ACTIVITY
Return the records verbatim.

DATA PROVIDED
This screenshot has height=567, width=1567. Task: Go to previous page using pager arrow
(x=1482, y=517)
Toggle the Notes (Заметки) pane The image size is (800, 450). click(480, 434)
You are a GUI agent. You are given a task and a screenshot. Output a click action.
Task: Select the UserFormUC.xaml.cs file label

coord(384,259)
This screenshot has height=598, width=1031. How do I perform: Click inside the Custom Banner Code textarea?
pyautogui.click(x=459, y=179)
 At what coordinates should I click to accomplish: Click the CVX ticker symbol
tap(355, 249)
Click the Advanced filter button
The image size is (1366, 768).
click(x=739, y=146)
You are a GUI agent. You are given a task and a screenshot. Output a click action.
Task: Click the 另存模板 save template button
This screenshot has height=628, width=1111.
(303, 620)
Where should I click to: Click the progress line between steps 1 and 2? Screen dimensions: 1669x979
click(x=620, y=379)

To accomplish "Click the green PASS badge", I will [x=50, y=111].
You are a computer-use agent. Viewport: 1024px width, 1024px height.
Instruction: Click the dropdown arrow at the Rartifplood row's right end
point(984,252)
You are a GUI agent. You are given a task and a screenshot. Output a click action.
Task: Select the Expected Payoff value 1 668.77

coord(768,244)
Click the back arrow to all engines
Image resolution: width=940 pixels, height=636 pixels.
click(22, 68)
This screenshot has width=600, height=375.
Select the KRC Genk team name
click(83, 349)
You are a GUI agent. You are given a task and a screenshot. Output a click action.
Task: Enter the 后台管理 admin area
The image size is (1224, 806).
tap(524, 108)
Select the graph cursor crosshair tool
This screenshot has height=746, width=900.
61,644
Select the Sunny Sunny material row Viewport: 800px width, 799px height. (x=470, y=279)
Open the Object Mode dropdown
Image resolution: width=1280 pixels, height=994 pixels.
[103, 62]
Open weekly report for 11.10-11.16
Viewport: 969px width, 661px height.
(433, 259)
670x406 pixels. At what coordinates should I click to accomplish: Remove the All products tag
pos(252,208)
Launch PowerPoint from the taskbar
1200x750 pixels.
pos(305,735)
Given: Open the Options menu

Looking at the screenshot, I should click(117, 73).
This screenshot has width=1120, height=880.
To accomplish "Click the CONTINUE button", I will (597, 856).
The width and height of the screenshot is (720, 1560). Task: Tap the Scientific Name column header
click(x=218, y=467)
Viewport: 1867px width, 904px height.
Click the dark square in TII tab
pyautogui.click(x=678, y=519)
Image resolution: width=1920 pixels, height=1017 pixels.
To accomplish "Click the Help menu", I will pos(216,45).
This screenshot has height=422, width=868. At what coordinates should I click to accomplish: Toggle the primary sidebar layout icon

SOLUTION TO THIS TASK
This screenshot has height=567, width=1567. Task: Go to previous page using pager arrow
(x=1482, y=517)
Toggle the Notes (Заметки) pane The image size is (800, 450). click(480, 434)
You are a GUI agent. You are given a task and a screenshot. Output a click action.
Task: Select the UserFormUC.xaml.cs file label

coord(384,259)
This screenshot has height=598, width=1031. How do I perform: Click inside the Custom Banner Code textarea?
pyautogui.click(x=459, y=179)
 At what coordinates should I click to accomplish: Click the CVX ticker symbol
tap(355, 249)
Click the Advanced filter button
The image size is (1366, 768).
click(x=739, y=146)
You are a GUI agent. You are given a task and a screenshot. Output a click action.
Task: Click the 另存模板 save template button
This screenshot has height=628, width=1111.
(303, 620)
Where should I click to: Click the progress line between steps 1 and 2? Screen dimensions: 1669x979
click(x=620, y=379)

To accomplish "Click the green PASS badge", I will [x=50, y=111].
You are a computer-use agent. Viewport: 1024px width, 1024px height.
Instruction: Click the dropdown arrow at the Rartifplood row's right end
point(984,252)
You are a GUI agent. You are given a task and a screenshot. Output a click action.
Task: Select the Expected Payoff value 1 668.77

coord(768,244)
Click the back arrow to all engines
Image resolution: width=940 pixels, height=636 pixels.
click(22, 68)
This screenshot has width=600, height=375.
Select the KRC Genk team name
click(83, 349)
You are a GUI agent. You are given a task and a screenshot. Output a click action.
Task: Enter the 后台管理 admin area
The image size is (1224, 806).
tap(524, 108)
Select the graph cursor crosshair tool
This screenshot has height=746, width=900.
61,644
Select the Sunny Sunny material row Viewport: 800px width, 799px height. (x=470, y=279)
Open the Object Mode dropdown
Image resolution: width=1280 pixels, height=994 pixels.
[103, 62]
Open weekly report for 11.10-11.16
Viewport: 969px width, 661px height.
(433, 259)
670x406 pixels. At what coordinates should I click to accomplish: Remove the All products tag
pos(252,208)
Launch PowerPoint from the taskbar
1200x750 pixels.
pos(305,735)
Given: Open the Options menu

Looking at the screenshot, I should click(117, 73).
This screenshot has width=1120, height=880.
To accomplish "Click the CONTINUE button", I will (597, 856).
The width and height of the screenshot is (720, 1560). Task: Tap the Scientific Name column header
click(x=218, y=467)
Viewport: 1867px width, 904px height.
Click the dark square in TII tab
pyautogui.click(x=678, y=519)
Image resolution: width=1920 pixels, height=1017 pixels.
To accomplish "Click the Help menu", I will pos(216,45).
This screenshot has height=422, width=868. At what coordinates should I click to accomplish: Toggle the primary sidebar layout icon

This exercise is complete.